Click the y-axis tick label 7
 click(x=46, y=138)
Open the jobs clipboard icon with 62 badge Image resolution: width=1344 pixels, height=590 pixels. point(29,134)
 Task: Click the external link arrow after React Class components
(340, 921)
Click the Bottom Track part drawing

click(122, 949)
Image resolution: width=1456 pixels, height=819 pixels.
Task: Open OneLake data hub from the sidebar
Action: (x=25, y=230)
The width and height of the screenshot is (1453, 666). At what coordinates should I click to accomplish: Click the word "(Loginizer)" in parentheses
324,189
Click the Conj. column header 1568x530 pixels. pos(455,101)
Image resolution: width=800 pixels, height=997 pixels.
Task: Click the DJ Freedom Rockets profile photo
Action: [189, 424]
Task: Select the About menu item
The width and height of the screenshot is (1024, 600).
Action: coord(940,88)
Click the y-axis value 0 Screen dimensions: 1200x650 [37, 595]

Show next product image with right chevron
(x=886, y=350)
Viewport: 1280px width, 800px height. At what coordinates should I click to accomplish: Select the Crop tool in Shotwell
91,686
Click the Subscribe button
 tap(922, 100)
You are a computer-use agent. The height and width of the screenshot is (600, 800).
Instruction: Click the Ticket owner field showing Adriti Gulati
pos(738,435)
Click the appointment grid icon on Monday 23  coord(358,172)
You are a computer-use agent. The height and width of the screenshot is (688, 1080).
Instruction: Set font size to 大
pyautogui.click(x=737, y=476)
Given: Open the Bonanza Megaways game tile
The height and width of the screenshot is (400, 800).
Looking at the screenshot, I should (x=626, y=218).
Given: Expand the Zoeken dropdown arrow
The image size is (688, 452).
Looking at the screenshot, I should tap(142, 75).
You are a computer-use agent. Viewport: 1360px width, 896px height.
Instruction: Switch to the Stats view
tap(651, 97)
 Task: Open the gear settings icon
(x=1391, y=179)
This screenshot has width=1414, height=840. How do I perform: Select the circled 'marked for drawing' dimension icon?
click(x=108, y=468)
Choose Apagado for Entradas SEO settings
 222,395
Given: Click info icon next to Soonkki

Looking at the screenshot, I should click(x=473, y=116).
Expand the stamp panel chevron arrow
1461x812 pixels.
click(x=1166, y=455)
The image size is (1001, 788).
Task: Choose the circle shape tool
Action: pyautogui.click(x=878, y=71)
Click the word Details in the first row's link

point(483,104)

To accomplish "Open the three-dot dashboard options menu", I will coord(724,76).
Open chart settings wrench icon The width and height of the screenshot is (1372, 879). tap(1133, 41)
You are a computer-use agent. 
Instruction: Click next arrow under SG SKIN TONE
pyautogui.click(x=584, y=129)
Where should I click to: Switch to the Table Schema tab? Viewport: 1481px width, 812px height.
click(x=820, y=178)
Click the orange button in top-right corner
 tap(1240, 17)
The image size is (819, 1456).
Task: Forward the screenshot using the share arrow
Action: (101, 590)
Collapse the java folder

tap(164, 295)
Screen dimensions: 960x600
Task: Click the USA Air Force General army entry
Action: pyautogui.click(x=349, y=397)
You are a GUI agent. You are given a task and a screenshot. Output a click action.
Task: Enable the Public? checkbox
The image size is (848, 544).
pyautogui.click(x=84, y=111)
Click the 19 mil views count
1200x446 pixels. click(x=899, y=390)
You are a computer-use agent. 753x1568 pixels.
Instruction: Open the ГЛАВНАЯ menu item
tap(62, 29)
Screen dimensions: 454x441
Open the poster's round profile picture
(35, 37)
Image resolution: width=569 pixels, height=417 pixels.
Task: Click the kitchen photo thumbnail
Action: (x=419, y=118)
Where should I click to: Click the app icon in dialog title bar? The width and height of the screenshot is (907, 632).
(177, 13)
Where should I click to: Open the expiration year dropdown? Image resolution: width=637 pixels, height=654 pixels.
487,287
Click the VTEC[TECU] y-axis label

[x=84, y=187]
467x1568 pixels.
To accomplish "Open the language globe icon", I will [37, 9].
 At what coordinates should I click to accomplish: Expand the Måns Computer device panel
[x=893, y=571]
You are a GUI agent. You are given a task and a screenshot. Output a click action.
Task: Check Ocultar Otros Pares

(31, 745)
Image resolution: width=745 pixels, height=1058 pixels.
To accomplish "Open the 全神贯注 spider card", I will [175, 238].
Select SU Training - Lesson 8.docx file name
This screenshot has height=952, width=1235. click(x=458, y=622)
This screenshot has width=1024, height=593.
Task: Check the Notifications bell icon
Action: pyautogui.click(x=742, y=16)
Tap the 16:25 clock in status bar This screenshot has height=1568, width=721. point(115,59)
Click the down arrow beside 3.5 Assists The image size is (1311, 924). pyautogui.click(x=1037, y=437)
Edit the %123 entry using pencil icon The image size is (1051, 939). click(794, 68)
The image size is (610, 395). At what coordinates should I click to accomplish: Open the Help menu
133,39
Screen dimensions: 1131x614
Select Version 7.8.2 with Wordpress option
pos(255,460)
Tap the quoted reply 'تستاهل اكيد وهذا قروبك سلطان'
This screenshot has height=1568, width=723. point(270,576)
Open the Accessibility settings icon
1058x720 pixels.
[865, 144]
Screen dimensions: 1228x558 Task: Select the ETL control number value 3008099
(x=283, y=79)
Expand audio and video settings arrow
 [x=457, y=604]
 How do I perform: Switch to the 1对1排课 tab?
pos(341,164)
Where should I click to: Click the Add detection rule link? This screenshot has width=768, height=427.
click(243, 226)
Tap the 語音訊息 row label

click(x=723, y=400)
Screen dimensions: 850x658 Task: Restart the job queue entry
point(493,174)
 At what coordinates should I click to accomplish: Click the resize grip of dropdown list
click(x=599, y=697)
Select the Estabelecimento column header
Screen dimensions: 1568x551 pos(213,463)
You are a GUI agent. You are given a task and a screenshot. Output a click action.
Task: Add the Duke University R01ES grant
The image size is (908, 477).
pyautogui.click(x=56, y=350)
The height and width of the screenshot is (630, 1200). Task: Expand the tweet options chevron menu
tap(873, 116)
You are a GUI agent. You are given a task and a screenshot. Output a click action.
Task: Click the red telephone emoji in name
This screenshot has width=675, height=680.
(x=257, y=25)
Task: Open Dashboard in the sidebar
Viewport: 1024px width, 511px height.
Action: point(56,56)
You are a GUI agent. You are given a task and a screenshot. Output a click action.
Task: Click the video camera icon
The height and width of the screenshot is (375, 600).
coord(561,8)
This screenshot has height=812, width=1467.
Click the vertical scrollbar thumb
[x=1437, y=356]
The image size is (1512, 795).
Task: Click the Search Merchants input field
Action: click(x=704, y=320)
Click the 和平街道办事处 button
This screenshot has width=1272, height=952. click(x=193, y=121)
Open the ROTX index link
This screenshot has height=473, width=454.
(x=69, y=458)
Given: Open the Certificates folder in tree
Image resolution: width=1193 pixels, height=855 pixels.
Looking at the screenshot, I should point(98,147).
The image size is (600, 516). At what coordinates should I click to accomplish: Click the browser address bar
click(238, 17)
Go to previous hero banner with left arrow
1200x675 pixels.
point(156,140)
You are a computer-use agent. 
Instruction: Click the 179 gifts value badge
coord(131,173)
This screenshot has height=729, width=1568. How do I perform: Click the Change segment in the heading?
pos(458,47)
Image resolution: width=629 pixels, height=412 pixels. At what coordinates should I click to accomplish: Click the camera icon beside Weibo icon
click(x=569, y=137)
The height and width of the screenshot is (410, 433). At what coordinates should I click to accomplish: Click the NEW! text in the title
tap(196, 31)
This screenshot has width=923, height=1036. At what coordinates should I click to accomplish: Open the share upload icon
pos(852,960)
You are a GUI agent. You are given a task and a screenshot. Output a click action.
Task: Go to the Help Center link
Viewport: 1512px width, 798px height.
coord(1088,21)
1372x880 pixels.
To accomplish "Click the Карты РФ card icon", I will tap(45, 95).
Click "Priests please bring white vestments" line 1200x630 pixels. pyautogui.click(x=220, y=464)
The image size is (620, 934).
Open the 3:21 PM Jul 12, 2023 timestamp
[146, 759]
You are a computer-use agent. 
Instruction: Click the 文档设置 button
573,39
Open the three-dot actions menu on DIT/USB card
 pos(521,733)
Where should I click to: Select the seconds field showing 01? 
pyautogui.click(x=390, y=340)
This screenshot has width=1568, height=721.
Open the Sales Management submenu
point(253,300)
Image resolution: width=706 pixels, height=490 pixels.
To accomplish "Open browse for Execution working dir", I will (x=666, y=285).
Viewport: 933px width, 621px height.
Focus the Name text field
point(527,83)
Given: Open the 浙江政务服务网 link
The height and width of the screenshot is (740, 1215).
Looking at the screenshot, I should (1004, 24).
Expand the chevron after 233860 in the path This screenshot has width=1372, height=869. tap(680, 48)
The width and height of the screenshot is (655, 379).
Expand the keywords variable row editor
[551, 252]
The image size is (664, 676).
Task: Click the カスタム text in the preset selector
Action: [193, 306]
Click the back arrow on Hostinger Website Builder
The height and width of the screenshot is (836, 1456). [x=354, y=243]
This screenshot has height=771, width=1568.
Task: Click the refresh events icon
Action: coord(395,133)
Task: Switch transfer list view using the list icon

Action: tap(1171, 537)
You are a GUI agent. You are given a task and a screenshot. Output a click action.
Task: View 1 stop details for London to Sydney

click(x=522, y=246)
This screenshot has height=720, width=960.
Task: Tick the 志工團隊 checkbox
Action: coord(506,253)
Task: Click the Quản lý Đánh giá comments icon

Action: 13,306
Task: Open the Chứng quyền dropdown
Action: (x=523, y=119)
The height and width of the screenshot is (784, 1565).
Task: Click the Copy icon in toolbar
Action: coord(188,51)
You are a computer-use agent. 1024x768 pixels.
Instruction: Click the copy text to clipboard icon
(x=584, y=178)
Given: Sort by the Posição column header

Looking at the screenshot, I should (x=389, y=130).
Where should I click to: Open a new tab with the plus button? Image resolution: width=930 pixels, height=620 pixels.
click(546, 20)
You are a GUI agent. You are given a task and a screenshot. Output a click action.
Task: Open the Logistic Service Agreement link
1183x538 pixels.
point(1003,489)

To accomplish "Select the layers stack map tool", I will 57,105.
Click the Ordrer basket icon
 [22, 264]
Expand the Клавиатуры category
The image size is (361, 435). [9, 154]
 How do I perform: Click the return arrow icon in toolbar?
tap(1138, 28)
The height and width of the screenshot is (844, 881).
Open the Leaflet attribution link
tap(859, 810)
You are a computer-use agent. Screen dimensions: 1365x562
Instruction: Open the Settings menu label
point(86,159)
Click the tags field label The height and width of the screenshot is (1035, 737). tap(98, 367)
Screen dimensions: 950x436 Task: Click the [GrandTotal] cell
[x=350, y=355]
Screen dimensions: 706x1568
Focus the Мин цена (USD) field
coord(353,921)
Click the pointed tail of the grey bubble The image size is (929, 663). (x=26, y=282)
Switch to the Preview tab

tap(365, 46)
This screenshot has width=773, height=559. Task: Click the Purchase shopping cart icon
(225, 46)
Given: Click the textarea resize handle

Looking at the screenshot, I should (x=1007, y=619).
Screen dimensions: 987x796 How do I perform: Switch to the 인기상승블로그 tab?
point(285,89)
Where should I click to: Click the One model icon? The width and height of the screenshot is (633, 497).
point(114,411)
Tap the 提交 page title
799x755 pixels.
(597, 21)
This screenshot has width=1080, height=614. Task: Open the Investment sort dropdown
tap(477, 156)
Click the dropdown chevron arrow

YOUR ASSIGNMENT:
Within the records, filter for lines that contain the word "will" and show each one.

ANSWER SECTION:
To accomplish "Open the three-dot dashboard options menu", I will coord(724,76).
To accomplish "Open the language globe icon", I will [37, 9].
To accomplish "Open the 全神贯注 spider card", I will [175, 238].
To accomplish "Click the Карты РФ card icon", I will tap(45, 95).
To accomplish "Open browse for Execution working dir", I will (x=666, y=285).
To accomplish "Select the layers stack map tool", I will 57,105.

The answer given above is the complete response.